Explore the material:
(a) Reproduce a passage of the time zone discussion word for word, beginning at the words "Shouldn't each time" and stopping after the words "the same timezone.".
(b) Carry on the time zone discussion from its last sentence.

Extract:
╔══

Shouldn't each time zone, or definition within, have a time domain given for when the definition is valid?

Even within a single timezone, dst dates have changed, sometimes differently for different places within the same timezone.

DST start/stop dates have changed multiple times in the last couple of decades, so even if pre-1970 isn't a common use, it seems the method for dealing with it would already be required.


Yes, and the tz database handles this. (In fact the most immediate trigger for the 2021b release is that Samoa decided to get rid of daylight savings, but obviously did not retroactively change any times in the past... which points to an obvious constraint on that definition, you can specify the starting time where the definition is valid, but you cannot specify the ending time unless you can predict the future behavior of all governments worldwide. There have been tzdata releases with about a day to spare.)

In the past, most cities set their noon to actual solar noon, and when rail travel and communications made them pick a time relative to GMT, for a time they specified solar noon in GMT. For instance, America/New_York in the late 1800s gets you GMT-4:56, because that's what was actually used.

The rule for the tz database is that if two legislative time zones have the same definition from 1970 onwards, they might only represent them as a single time zone in the database. For instance, there's no America/Miami distinct from America/New_York, even though solar noon is a couple minutes different.

As it happens, Oslo and Berlin are the same from 1970 onwards, but the tz database currently has distinct Europe/Oslo and Europe/Berlin definitions. The proposal is to get rid of that distinction.

What if Oslo or Berlin vote to change their time zones, though? What if Norway pulls out of the EU in a "Nexit" referendum and then changes their DST to suit their economy? Wouldn't it be worth keeping the distinct Oslo and Berlin time zones?

Well, the same thing could happen to Miami, and there's no America/Miami at all right now. There's no sense defining every possible location in the world as a time zone to future-proof against that. It would have to be defined in a future version of the database.

╚══

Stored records
╔══

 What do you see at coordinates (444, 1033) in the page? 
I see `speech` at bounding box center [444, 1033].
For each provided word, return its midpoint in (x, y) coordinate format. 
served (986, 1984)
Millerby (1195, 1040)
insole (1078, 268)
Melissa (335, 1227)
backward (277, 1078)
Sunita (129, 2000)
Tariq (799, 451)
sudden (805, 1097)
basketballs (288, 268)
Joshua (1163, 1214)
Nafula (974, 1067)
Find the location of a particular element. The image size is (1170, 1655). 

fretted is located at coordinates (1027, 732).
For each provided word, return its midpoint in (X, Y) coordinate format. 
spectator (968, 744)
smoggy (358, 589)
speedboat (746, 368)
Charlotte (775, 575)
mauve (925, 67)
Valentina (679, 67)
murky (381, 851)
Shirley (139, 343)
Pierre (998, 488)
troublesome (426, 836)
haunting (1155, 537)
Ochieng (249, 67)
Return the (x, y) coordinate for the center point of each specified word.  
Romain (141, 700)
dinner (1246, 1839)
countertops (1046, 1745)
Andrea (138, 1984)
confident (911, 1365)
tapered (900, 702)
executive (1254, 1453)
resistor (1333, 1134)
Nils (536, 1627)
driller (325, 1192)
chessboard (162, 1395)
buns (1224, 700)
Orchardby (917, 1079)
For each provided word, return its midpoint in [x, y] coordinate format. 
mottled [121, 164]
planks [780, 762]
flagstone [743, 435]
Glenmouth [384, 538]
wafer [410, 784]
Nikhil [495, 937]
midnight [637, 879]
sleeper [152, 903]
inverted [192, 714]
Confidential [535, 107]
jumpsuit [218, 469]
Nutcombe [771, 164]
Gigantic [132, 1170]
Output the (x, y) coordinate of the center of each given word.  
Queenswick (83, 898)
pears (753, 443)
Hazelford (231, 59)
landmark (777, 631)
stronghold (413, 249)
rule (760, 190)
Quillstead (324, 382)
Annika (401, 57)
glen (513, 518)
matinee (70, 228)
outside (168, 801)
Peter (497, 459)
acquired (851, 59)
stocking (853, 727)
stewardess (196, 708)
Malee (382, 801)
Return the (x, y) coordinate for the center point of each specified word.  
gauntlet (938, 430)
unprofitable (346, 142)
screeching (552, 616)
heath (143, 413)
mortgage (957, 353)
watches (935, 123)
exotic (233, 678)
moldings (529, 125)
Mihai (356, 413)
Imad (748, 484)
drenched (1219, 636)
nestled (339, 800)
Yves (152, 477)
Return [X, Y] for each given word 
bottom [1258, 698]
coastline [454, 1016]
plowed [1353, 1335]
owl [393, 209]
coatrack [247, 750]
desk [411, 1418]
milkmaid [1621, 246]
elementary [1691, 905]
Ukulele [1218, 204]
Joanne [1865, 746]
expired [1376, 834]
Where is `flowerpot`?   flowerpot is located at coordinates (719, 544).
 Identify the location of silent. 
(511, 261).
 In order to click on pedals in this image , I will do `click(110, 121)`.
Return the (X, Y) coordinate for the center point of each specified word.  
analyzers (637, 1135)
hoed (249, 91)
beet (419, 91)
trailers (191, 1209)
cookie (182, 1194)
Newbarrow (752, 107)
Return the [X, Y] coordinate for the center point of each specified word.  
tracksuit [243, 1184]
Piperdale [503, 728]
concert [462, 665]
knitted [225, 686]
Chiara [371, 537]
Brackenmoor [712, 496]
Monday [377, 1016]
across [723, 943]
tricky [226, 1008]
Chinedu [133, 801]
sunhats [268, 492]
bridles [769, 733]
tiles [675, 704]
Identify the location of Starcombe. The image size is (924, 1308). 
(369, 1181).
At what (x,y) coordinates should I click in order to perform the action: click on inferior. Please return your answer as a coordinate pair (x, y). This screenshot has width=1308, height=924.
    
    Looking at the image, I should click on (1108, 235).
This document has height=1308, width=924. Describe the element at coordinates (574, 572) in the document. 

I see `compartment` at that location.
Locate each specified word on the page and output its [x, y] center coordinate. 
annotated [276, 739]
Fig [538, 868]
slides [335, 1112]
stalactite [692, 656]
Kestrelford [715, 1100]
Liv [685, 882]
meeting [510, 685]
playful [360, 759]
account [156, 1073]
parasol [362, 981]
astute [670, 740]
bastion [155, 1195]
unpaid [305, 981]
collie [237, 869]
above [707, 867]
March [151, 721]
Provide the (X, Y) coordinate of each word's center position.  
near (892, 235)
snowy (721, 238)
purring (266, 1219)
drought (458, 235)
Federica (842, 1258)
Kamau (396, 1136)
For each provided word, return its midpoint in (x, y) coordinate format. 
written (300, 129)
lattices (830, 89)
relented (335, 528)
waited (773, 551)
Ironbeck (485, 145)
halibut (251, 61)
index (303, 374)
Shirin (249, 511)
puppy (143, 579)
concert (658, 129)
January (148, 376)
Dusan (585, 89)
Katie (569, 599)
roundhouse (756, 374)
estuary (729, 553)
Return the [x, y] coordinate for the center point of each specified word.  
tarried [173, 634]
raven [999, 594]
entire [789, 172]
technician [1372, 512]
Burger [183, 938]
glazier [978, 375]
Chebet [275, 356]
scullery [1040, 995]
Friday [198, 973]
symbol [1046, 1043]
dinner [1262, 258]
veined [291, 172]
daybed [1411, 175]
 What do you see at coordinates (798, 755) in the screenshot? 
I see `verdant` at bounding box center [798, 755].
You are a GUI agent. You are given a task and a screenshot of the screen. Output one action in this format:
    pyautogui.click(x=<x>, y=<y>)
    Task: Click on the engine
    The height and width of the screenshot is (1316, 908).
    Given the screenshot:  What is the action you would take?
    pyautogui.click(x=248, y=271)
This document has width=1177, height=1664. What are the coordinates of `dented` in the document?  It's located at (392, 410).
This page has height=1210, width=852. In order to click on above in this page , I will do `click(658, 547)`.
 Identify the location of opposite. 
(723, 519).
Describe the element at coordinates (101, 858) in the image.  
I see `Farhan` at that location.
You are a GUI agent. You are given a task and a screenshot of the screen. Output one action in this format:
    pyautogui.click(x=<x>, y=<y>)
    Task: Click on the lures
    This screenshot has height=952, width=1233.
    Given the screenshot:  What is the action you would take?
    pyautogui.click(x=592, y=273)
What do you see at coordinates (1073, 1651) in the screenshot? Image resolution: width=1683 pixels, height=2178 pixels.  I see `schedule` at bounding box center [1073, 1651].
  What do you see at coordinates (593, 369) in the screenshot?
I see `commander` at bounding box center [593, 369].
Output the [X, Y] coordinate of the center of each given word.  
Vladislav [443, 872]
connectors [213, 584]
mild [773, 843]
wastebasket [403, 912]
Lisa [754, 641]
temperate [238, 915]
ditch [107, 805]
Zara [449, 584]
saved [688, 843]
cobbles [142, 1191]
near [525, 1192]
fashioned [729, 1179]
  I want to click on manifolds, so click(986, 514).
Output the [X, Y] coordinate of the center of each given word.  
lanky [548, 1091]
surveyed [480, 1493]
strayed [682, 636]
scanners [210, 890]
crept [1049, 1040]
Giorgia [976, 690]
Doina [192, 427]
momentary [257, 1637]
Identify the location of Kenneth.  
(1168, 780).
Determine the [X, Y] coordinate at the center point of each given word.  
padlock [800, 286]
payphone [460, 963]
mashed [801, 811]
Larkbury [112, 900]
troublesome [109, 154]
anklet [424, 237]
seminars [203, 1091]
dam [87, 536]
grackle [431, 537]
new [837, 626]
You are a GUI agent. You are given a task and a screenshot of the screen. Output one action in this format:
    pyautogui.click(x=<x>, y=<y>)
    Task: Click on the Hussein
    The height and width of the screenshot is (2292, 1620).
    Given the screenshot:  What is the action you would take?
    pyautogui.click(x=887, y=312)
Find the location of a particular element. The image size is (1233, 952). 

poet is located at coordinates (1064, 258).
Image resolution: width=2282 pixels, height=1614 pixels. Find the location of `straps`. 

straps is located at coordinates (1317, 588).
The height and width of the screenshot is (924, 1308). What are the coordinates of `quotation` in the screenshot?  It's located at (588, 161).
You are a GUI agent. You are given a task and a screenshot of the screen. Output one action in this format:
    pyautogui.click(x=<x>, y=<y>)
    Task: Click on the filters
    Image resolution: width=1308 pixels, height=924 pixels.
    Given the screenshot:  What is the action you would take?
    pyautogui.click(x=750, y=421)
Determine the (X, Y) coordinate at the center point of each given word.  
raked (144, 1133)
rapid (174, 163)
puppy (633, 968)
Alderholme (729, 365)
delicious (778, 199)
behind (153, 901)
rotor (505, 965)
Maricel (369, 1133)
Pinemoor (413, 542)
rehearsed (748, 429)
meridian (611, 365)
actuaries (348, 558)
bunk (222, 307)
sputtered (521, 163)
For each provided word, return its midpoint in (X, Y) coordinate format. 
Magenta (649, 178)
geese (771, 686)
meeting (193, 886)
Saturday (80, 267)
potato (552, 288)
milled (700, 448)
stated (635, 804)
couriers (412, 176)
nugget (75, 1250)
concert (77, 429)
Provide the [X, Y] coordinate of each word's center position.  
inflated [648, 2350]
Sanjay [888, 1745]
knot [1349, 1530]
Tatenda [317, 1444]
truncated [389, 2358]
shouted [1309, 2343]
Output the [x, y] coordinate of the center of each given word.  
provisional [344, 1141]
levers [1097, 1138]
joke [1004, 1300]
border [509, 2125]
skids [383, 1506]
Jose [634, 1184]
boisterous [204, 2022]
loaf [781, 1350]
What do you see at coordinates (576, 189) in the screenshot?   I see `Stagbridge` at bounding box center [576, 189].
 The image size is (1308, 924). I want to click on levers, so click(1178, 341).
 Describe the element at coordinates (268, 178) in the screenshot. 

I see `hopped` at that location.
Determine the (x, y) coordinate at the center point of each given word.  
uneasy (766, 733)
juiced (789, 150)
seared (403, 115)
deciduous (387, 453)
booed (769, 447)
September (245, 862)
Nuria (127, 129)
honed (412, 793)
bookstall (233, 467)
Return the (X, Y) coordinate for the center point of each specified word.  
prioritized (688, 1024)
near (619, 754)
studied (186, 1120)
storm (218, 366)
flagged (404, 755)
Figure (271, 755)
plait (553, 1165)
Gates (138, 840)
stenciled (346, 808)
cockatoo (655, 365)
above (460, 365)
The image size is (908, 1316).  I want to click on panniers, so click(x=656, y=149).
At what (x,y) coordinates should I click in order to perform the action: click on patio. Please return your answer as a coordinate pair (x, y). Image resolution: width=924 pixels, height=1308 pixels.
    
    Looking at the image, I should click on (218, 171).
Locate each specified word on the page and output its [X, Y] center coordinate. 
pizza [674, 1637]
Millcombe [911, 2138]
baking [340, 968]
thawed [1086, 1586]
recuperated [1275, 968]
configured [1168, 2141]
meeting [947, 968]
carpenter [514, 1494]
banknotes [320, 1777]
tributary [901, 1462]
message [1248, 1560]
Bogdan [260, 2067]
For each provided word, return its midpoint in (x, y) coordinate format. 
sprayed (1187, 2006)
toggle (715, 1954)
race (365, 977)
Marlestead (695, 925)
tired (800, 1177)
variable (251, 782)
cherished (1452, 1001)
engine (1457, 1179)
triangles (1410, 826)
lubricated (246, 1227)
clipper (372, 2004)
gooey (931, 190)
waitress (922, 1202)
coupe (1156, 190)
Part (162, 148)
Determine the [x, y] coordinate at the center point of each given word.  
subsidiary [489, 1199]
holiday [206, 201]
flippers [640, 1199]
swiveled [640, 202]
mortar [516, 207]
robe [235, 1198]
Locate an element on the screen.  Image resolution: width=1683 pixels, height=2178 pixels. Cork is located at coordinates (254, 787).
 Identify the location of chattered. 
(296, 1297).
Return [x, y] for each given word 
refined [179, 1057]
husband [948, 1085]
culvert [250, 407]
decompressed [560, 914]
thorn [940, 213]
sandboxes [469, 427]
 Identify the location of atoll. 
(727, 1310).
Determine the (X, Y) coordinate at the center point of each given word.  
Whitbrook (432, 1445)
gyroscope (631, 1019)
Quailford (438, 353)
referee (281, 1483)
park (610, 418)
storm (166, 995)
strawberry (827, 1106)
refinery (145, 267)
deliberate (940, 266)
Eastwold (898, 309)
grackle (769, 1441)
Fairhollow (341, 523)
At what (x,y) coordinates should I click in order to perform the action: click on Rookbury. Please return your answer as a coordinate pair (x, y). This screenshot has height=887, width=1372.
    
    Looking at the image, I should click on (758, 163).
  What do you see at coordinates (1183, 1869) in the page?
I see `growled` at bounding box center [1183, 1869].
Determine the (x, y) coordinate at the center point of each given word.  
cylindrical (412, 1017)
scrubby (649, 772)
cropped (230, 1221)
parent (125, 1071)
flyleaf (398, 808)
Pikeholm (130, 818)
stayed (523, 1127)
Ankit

╚══

Responses in order:
(a)
Shouldn't each time zone, or definition within, have a time domain given for when the definition is valid?

Even within a single timezone, dst dates have changed, sometimes differently for different places within the same timezone.

(b)
Interesting fact: Norway is not a member state of the EU.


Not saying anything about this particular case, but with most technical arguments, the most heated tend to be the lowest stakes.


> Not saying anything about this particular case

Yes you are.


I mean, I'm pissed Boston doesn't have it's own entry too, but frankly, I wouldn't have it any other way. America/New_York is simply larger, and has now been around much longer (not the city itself).

If we want to get into a complicated mess, let's talk about daylight savings time and regional exceptions, but I'm not really sure how we're going to make everything "fair" one way or another. Next we'll be arguing about states vs countries, population vs power, god knows what else... it's all just not in the interest of good time keeping.

Time zones are a necessary evil, ideally our code doesn't suffer from our petty human concerns.


> Time zones are a necessary evil, ideally our code doesn't suffer from our petty human concerns.

I don't understand this position. The sole purpose of our code is to serve "petty" human concerns.

Time zones are certainly not petty human concerns; the notion that we sleep when it's dark and we're active when it's light is fundamental to our nature - as is the fact that we want to coordinate our activity with those around us. Time zones are probably the most effective outworking of this. Some alternatives are conceivable (for instance, we could record times in UTC) but they would effectively introduce the same problems (for instance, if business hours are set to run from 23:00-07:00 in some location, and then as trade patterns change it's agreed to reset them to 22:00-06:00, we need some way to know that we need to reschedule events scheduled for 06:30 in that location but not events scheduled for 06:30 in a different location) along with new ones (for instance, most people would be pretty upset at having the date change in the middle of the day, just because it's convenient in Europe).

Timezones are fundamental to any code that cares about human events in the future or the past.